Pursued by the Esquadrão da Morte, he was hidden for three months in the Episcopal Palace of the Archdiocese of São Paulo: “If they caught me, I would certainly be killed”, he declared in a session of the Truth Commission. After 1970, he became one of the main witnesses of the inquiry into the Esquadrão da Morte carried out by then-prosecutor Hélio Bicudo, which faced resistance from the state and federal governments, and also without the support of the São Paulo Public Ministry.
I met Agostinho when he invited me to a lecture at the Osasco Human Rights Center, which he directed. Founded in 1977 during the military dictatorship, it was the first to be created in São Paulo and the second in Brazil. From 1976 to 1982, Agostinho was the national coordinator of the Prison Pastoral, thanks to the support of Cardinal Dom Paulo Evaristo Arns, the new archbishop of the Diocese of São Paulo.
On January 9, 1983, six patients tried to escape from the Franco da Rocha Judicial Asylum, in São Paulo, and took two of the institution's employees hostage. The two were murdered, along with one of these employees, by military police from ROTA (Rondas Ostensivas Tobias de Aguiar). On the morning of January 13th, I remember going, together with former minister and future senator Severo Gomes, to meet Father Agostinho at Nossa Senhora da Mãe da Igreja Church, in Jardim Paulista, where he worked, so that we could go together to the asylum.
Neither he nor we knew that that visit, and the next one, to the Custody and Treatment House in Taubaté, would be the founding acts of the future Teotônio Vilela Commission (CTV) on Human Rights, also composed of Antonio Candido, Fernando Gabeira, Eduardo Suplicy, Fernando Millan, Hélio Bicudo, João Baptista Breda, José Gregori, Margarida Genevois. Agostinho was the magnet that connected all these members, and the ones that followed, so diverse, in the thirty years of CTV's activities.

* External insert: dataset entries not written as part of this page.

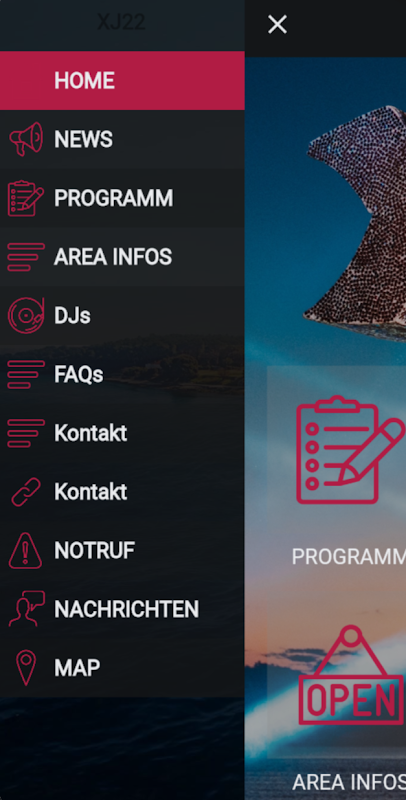The width and height of the screenshot is (406, 800).
Task: Open the FAQs menu entry
Action: click(122, 374)
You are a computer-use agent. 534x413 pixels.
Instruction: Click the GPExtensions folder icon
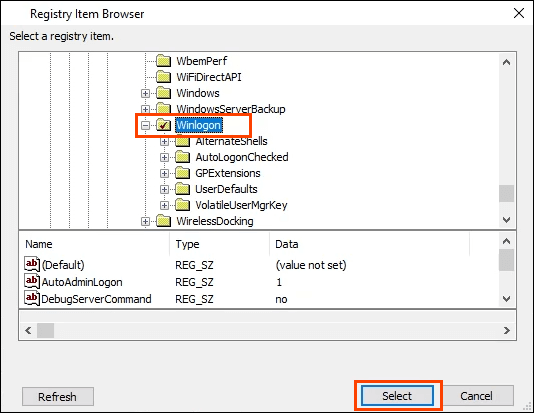tap(183, 173)
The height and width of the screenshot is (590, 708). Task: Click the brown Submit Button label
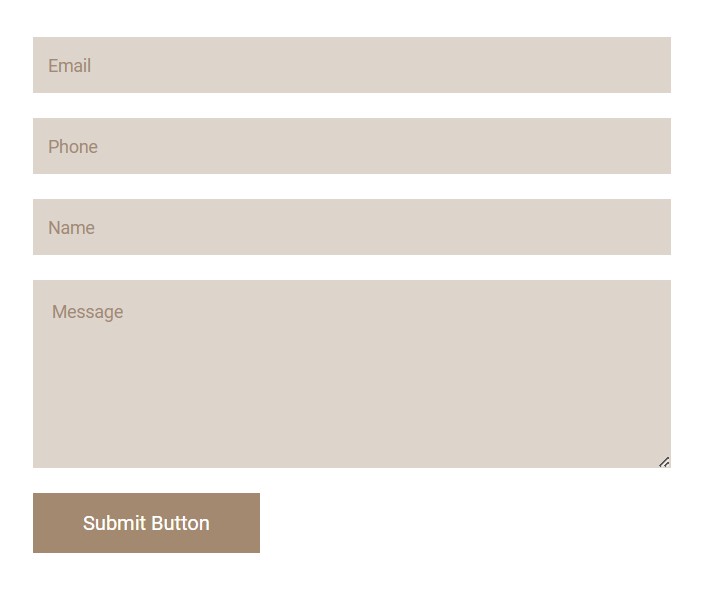coord(146,523)
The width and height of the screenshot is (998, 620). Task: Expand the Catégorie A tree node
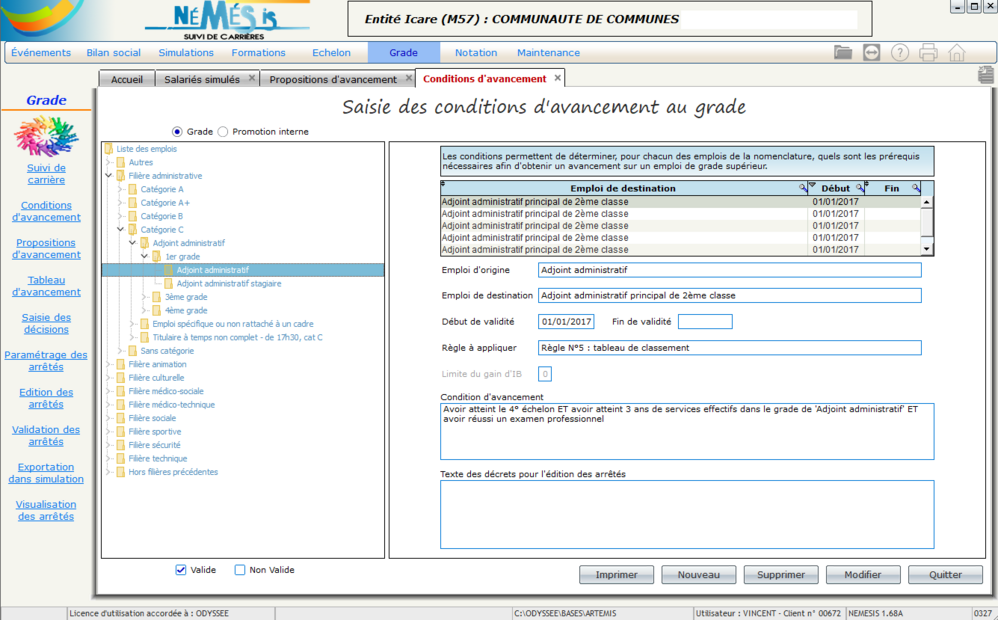[x=121, y=189]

As Agostinho himself wrote in 2003, in a statement on the occasion of the 20th anniversary of CTV: “None of us must have left unscathed, after having visited and immersed ourselves in the underworld of prisons – be they jails, penitentiaries, FEBEMs, asylums, etc. No one is naive after having passed through the midst of torturers and torturers, where yesterday's alleged criminals are today's victims. There is no illusion when talking about a just society with arbitrary, truculent and corrupt police. Violations against physical, psychological, moral and spiritual integrity also affect us, as members of the great human family”.

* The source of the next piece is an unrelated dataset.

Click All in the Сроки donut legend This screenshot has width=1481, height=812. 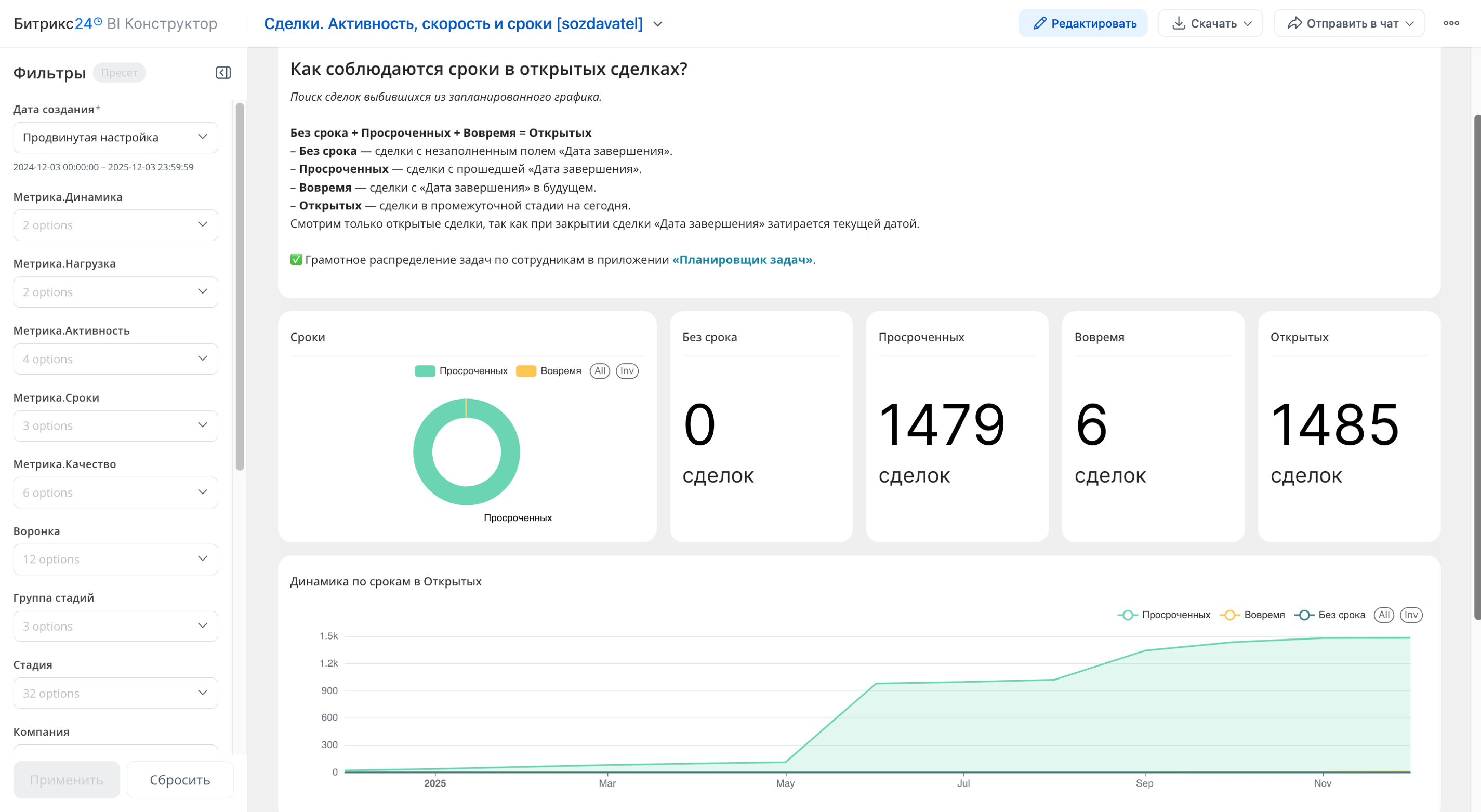[600, 370]
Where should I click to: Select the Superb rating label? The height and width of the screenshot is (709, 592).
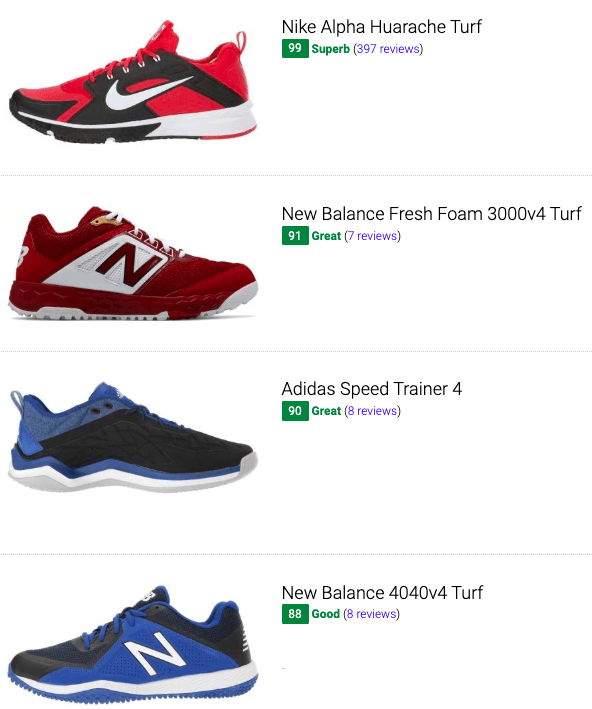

Agostinho continues to work with survivors affected by repression and the abandonment of the democratic State, such as prisoners, their families, homeless people, the miserable poor, hospitalized children and adolescents. He is relentless, consistently tireless, in defending the disenfranchised with authorities in all instances. It appeals to whoever needs it to report violations and get justice.

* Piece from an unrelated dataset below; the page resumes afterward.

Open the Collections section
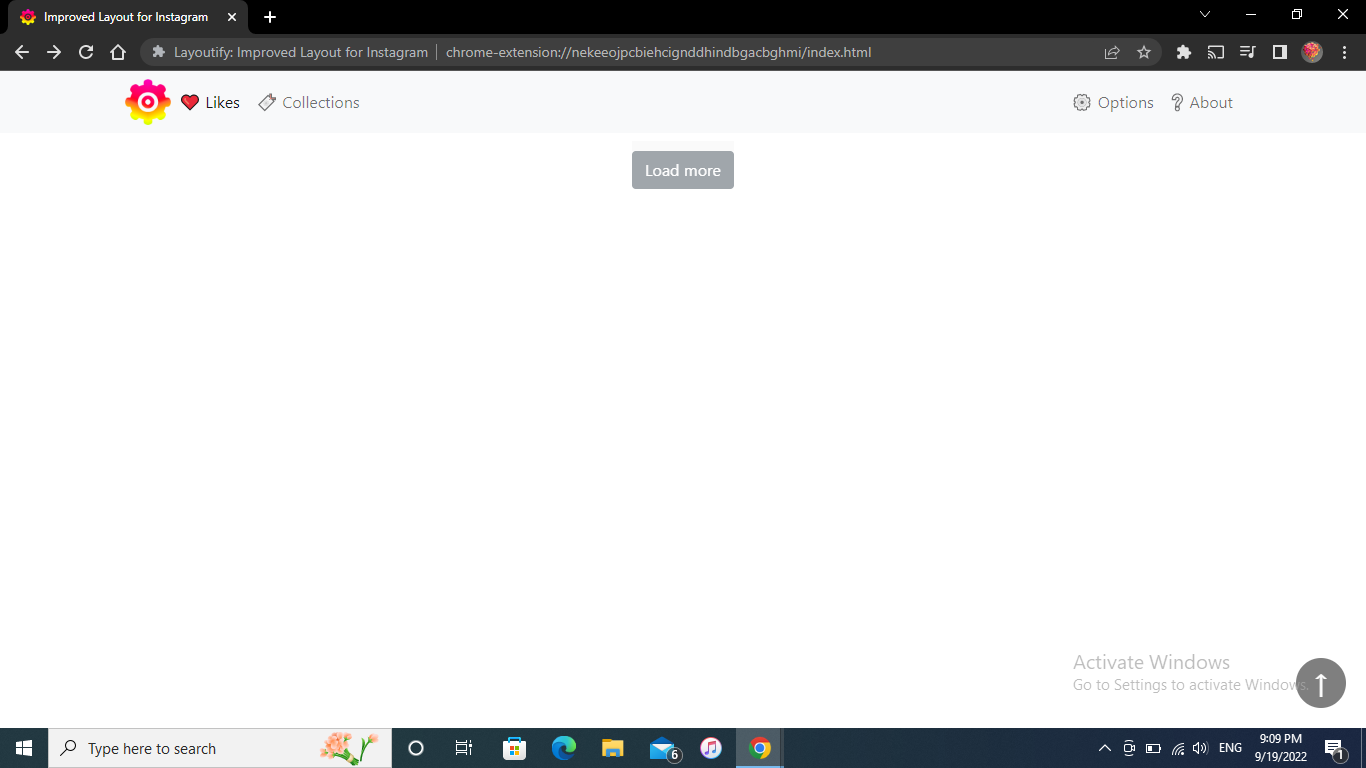 pyautogui.click(x=320, y=101)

For his long life of total dedication to the powerless, Agostinho has been recognized by awards from numerous institutions. In 1996, the Brazilian State, during the Fernando Henrique government, awarded him the National Human Rights Award. We were all moved on the 2017th anniversary of his ordination, in XNUMX, when he celebrated a mass with Pope Francis at the Casa de Santa Marta, in the Vatican.
Human rights activists, researchers, professors, lawyers, judges, prosecutors, police chiefs, so many of us, newbies like me when I met him, had the privilege of living with Agostinho, inspired by his prophetic militancy in the defense of human rights. All of us who tried to accompany his tireless actions of resistance to injustice and arbitrariness owe, with the much-loved birthday boy, in his 90th birthday, an immeasurable debt.
*Paulo Sergio Pinheiro is a retired professor of political science at USP and former Minister of Human Rights. He was a member and coordinator of the National Truth Commission. Author, among other books, of Strategies of illusion: the world revolution and Brazil, 1922-1935 (Companhia das Letras).